## WORK REQUIRED
Some lines in the entries contain the word "agent". Copy all of them.

## INPUT DATA
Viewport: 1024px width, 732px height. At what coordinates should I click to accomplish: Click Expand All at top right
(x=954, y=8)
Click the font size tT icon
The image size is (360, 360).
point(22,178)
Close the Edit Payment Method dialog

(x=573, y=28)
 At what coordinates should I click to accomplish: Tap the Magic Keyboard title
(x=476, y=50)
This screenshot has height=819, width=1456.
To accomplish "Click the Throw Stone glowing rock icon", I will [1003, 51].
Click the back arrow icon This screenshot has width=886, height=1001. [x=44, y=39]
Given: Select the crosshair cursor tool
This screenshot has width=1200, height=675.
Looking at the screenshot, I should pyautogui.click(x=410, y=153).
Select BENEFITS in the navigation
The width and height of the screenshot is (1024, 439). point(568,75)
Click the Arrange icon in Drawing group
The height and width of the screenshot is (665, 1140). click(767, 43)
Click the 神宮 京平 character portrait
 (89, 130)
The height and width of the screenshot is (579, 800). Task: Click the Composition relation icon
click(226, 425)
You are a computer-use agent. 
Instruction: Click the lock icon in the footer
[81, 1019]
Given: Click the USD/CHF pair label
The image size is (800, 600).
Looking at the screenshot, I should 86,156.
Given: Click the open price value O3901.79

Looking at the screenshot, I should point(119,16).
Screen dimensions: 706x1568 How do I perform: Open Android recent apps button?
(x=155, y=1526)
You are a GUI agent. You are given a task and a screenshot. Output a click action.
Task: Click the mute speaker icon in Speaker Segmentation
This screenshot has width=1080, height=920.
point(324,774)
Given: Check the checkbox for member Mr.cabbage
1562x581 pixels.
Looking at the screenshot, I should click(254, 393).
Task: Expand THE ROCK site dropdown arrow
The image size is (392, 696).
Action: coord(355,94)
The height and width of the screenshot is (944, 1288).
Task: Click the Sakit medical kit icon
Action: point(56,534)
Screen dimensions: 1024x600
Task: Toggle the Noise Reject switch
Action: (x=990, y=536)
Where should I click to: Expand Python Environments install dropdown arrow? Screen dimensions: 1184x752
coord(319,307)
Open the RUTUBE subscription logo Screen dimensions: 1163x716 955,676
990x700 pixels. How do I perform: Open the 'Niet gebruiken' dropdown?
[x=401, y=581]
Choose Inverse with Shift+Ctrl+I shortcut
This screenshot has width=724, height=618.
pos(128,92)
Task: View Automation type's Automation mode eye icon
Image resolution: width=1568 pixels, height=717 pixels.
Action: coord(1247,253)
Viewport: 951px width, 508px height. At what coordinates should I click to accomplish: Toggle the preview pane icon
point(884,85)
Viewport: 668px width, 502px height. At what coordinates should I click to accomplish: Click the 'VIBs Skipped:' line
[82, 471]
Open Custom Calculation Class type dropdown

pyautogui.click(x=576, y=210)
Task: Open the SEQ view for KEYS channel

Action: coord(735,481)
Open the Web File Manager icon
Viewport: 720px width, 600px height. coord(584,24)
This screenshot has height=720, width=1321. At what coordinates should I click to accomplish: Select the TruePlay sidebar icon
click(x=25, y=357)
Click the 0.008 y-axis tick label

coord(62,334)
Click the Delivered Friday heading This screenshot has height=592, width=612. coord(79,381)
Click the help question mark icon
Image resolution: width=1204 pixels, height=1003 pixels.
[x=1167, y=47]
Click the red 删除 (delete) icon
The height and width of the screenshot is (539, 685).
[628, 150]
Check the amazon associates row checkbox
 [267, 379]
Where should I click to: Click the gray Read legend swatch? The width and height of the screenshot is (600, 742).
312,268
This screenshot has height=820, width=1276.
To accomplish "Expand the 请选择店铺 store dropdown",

## ANSWER FOR THE TASK
You are a computer-use agent. 
You are a GUI agent. You are given a task and a screenshot. Output a click action.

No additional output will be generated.